Activity:
Look at each line below and count those with the word "this"; the answer is that number only.

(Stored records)
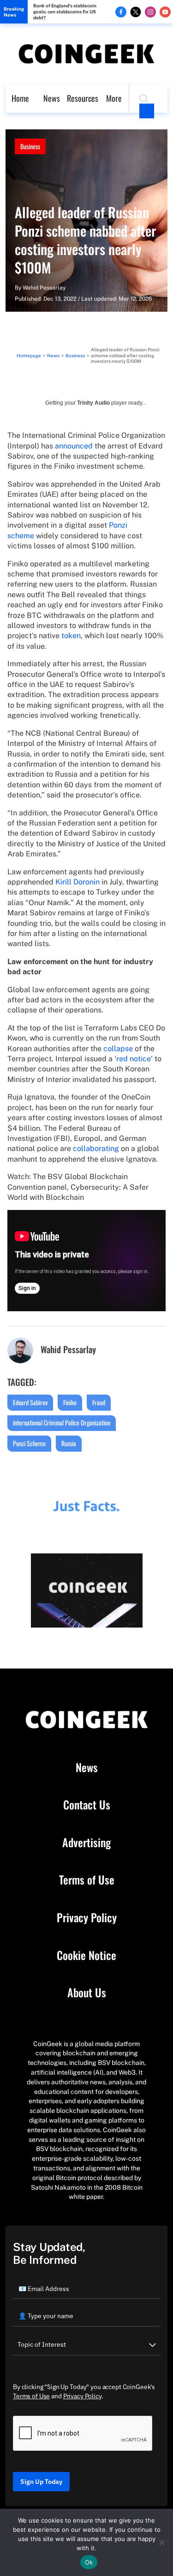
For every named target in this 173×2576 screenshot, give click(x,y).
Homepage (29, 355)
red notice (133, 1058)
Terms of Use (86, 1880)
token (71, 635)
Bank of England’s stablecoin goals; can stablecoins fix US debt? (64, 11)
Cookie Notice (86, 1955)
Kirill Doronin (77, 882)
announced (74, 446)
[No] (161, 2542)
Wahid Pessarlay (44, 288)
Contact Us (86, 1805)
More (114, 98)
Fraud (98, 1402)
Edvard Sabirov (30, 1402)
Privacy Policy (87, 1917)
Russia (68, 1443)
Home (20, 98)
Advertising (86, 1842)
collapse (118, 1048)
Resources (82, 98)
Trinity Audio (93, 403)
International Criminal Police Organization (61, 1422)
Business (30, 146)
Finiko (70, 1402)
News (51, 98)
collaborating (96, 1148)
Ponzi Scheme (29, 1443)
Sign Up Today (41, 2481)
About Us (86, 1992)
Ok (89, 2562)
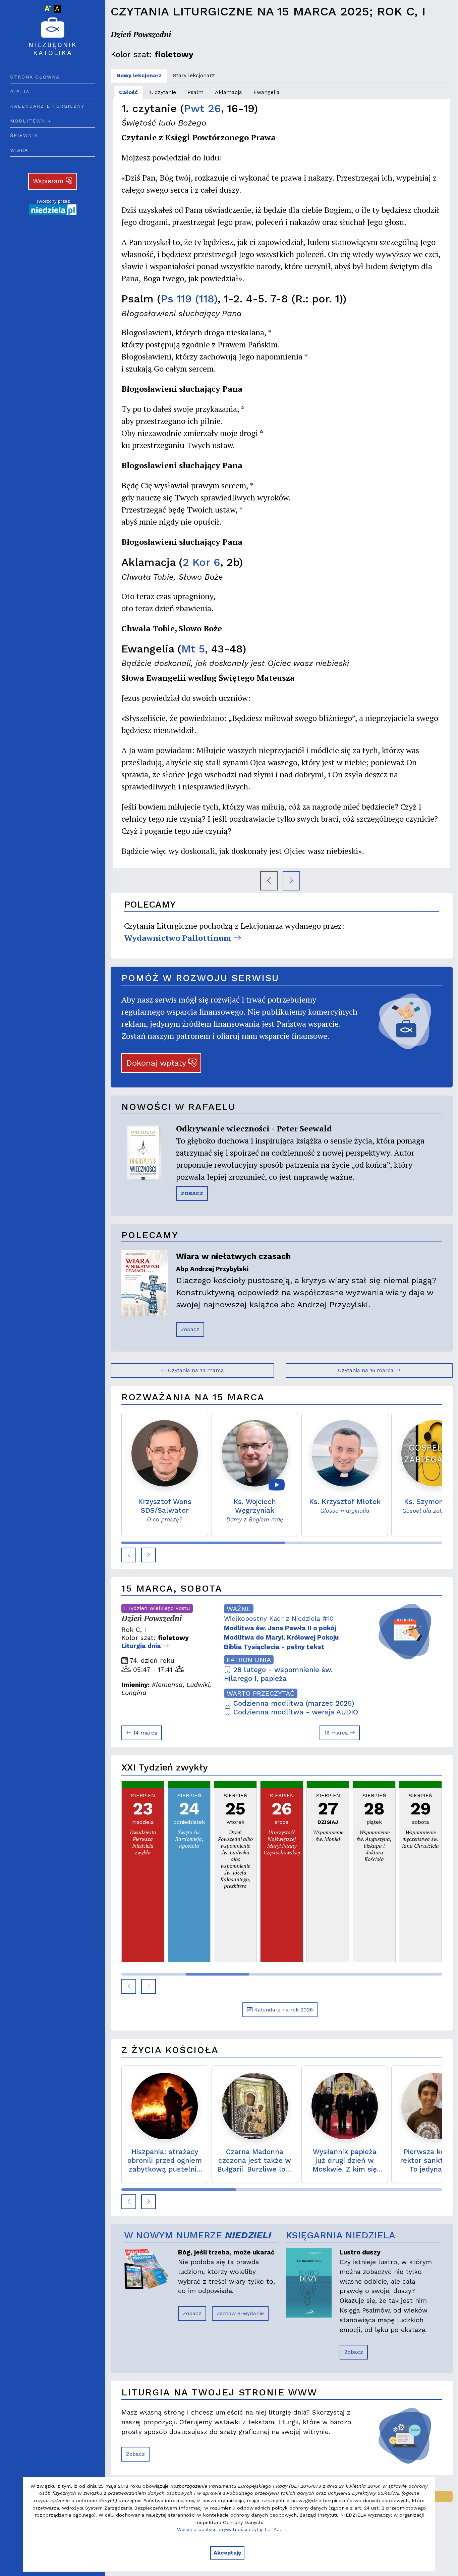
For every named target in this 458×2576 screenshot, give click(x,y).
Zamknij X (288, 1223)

Final answer:
2